Screenshot grounding data:
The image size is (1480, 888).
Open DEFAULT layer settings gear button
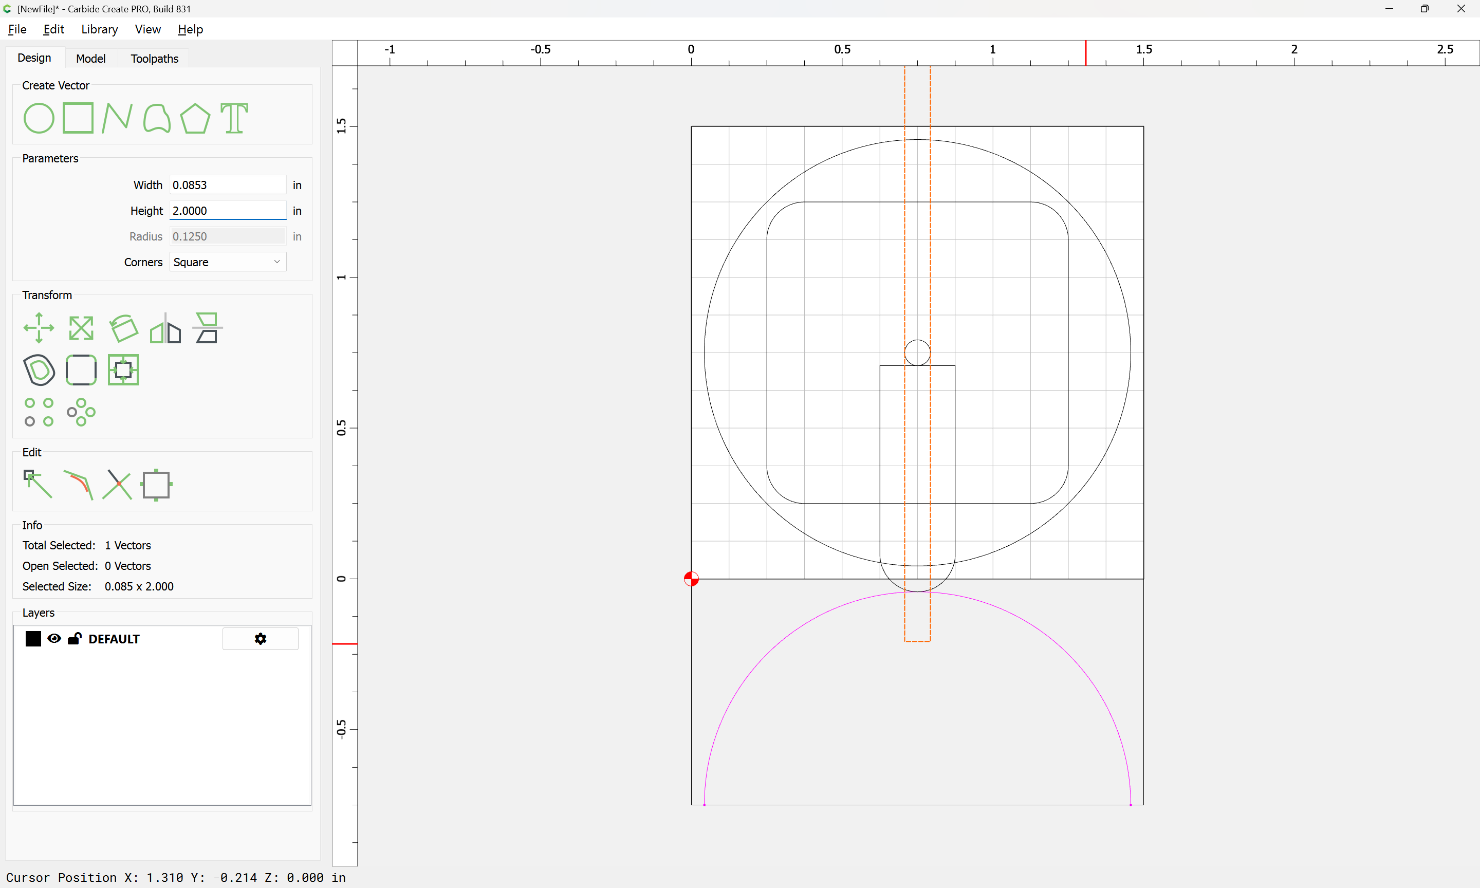[260, 638]
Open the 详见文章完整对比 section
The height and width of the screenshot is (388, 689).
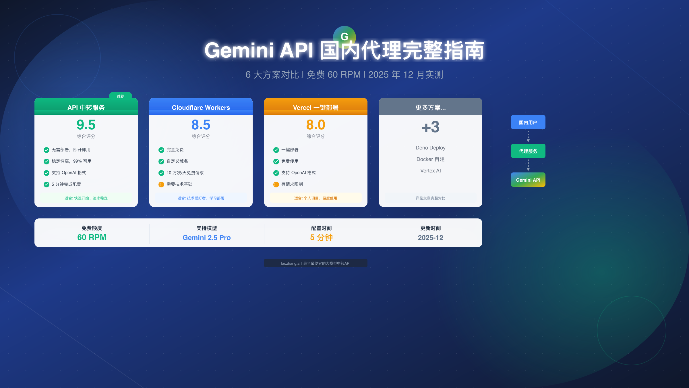pyautogui.click(x=430, y=198)
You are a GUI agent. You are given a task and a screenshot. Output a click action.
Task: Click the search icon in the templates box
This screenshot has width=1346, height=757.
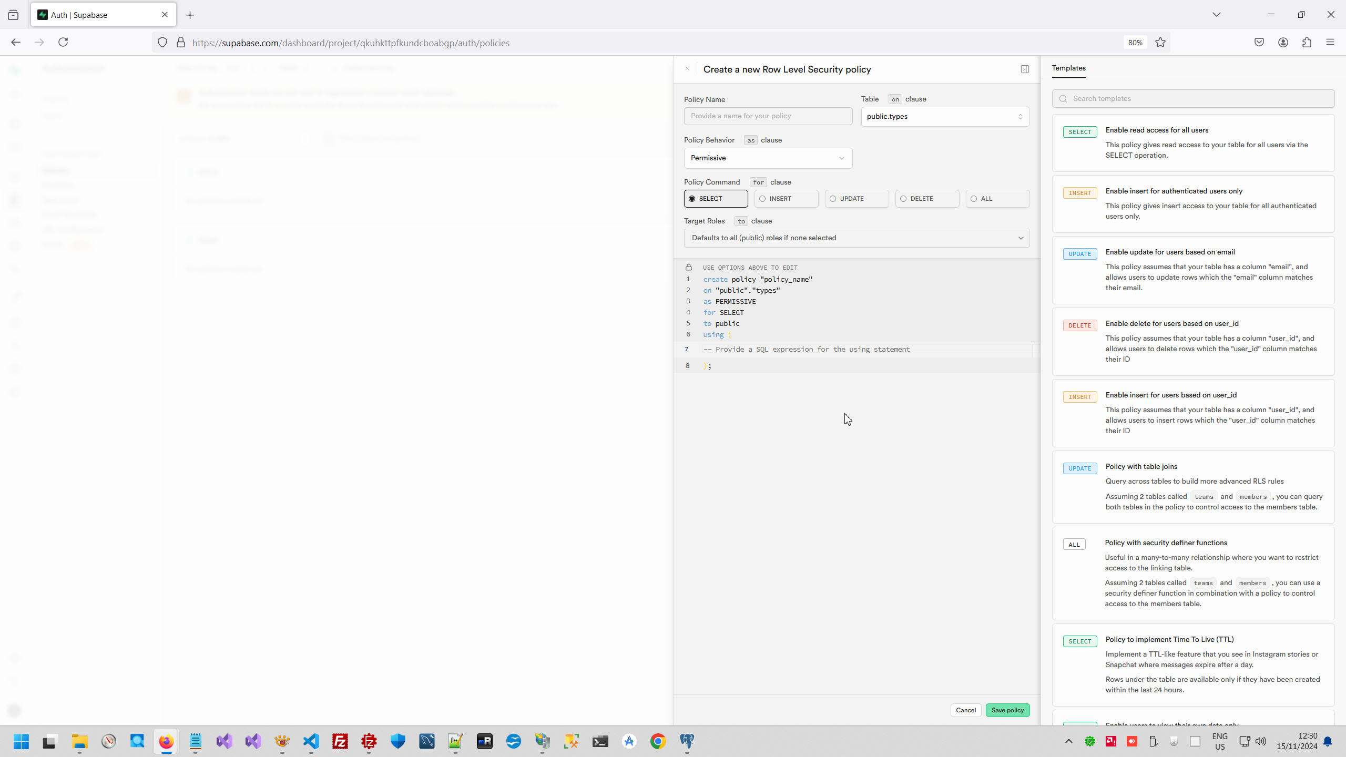click(x=1063, y=99)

§ INSTRUCTIONS FOR THE TASK
Where a line contains "The height and", begin there and transcribe every line through the last one of the records above, exactly and with no pictures.

§ RESPONSE
The height and width of the screenshot is (388, 689).
pyautogui.click(x=430, y=198)
You are a GUI agent. You are given a task and a screenshot. Output a click action.
Task: Click the search icon in the templates box
This screenshot has width=1346, height=757.
click(x=1063, y=99)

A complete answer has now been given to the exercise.